How to Minimize Risk of Alzheimer’s and Dementia

brain-1787622_640Alzheimer’s disease is the sixth-leading cause of death in the United States and the only cause of death among the top 10 in the United States that cannot be prevented, cured or slowed.

The Alzheimer’s Association is involved in many studies exploring the influence of exercise, diet, social and mental stimulation, and other factors in the development of Alzheimer’s.

Improving risk factors like high blood pressure and lack of exercise are important steps to take. Here are other helpful facts published by The Alzheimer’s Association:

Several conditions known to increase the risk of cardiovascular disease — such as high blood pressure, diabetes and high cholesterol — also increase the risk of developing Alzheimer’s. In fact, some autopsy studies show that as many as 80 percent of individuals with Alzheimer’s disease also have cardiovascular disease.

Regular physical exercise may also be a beneficial strategy to lower the risk of Alzheimer’s and vascular dementia.
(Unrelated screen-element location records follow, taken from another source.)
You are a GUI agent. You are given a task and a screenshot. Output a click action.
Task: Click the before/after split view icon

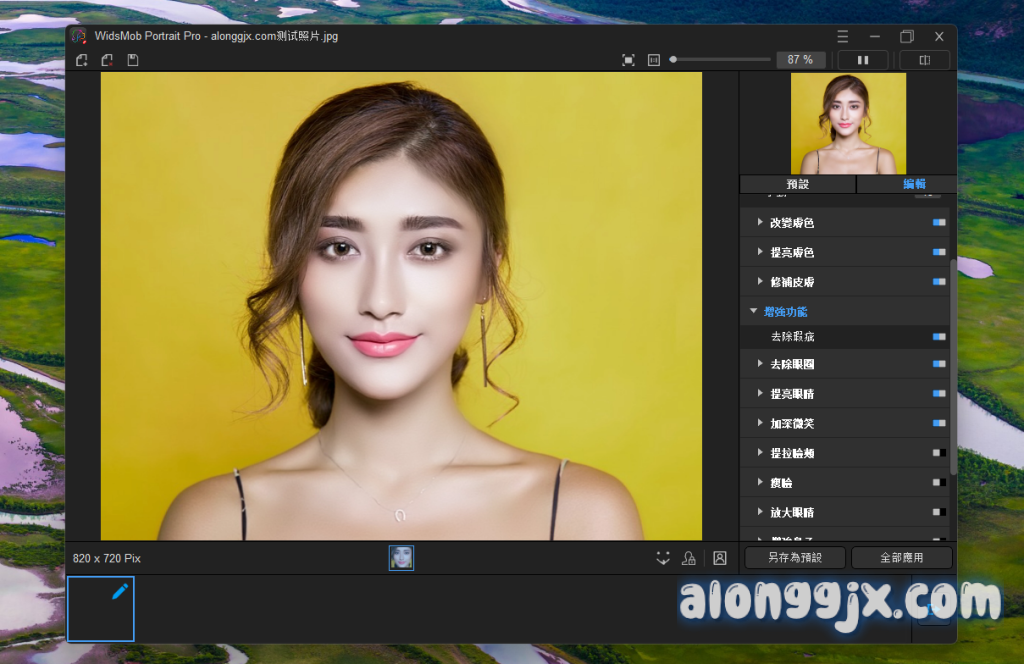pyautogui.click(x=924, y=60)
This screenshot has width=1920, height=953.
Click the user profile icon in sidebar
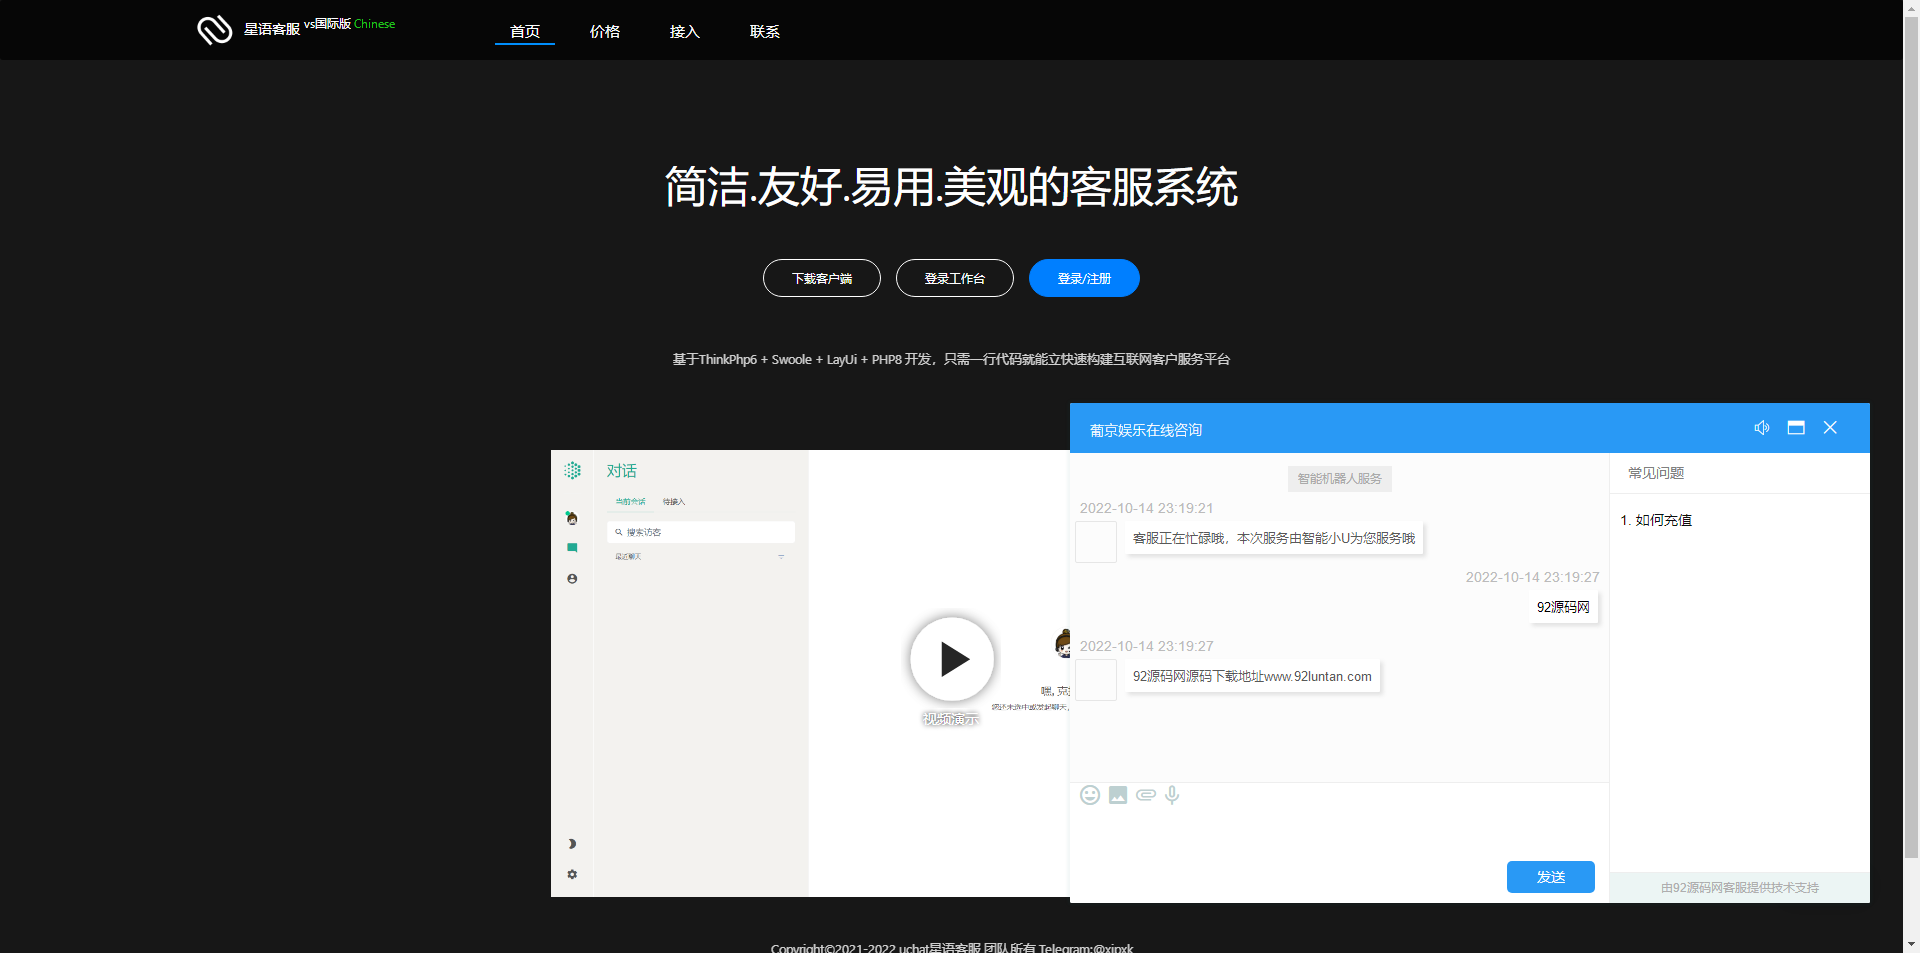[x=572, y=579]
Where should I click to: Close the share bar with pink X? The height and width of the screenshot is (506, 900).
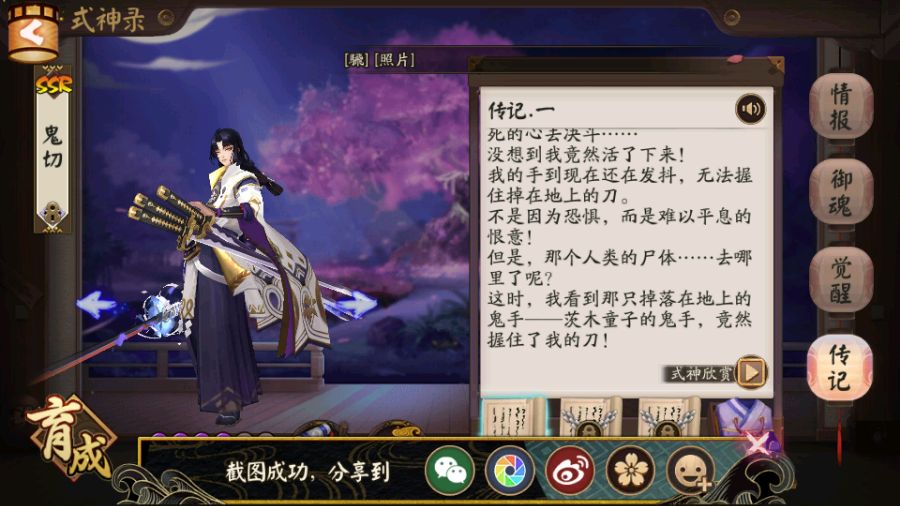tap(759, 443)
Exercise may directly benefit brain cells by increasing blood and oxygen flow in the brain.

Evidence suggests that heart-healthy eating may also help protect the brain. Heart-healthy eating includes limiting the intake of sugar and saturated fats and eating plenty of fruits, vegetables, and whole grains.

No one diet is best, but two that have been studied and may be beneficial are the DASH (Dietary Approaches to Stop Hypertension) diet and the Mediterranean diet.

The DASH diet emphasizes vegetables, fruits and fat-free or low-fat dairy products; includes whole grains, fish, poultry, beans, seeds, nuts, and vegetable oils; and limits sodium, sweets, sugary beverages, and red meats.

A Mediterranean diet includes relatively little red meat and emphasizes whole grains, fruits and vegetables, fish and shellfish, and nuts, olive oil and other healthy fats.